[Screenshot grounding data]
● ● ● ●

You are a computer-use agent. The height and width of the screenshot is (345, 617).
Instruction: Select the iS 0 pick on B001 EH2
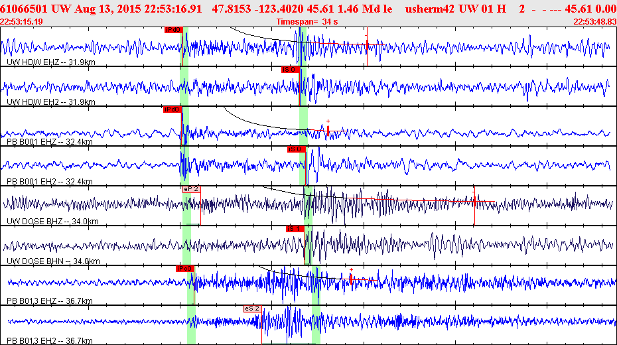coord(297,149)
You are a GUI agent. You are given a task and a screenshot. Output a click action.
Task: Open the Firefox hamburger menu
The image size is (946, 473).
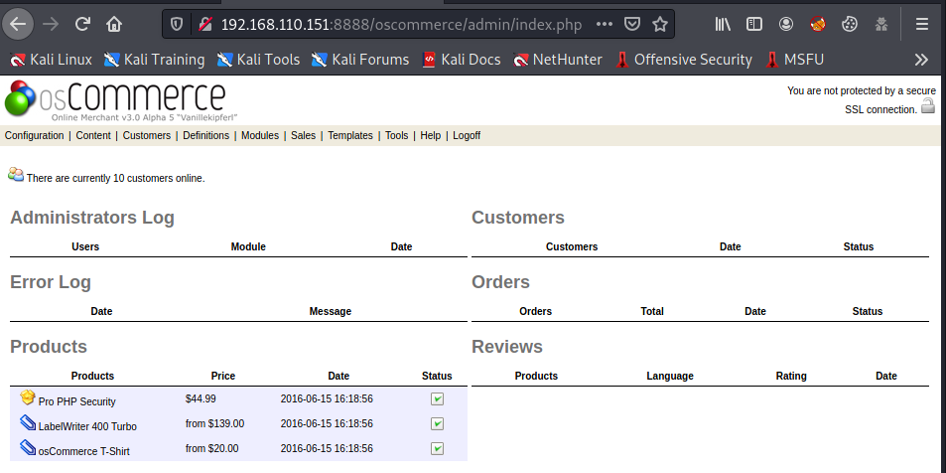click(922, 24)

● ● ● ●

## Exercise requirements
Repeat each of the entries above exactly, but do not carry over the pictures.

## Your solution
You are a computer-use agent. The height and width of the screenshot is (345, 617).
Instruction: Select the iS 0 pick on B001 EH2
coord(297,149)
You are a GUI agent. You are given a task and a screenshot. Output a click action.
Task: Open the Firefox hamburger menu
The image size is (946, 473).
click(922, 24)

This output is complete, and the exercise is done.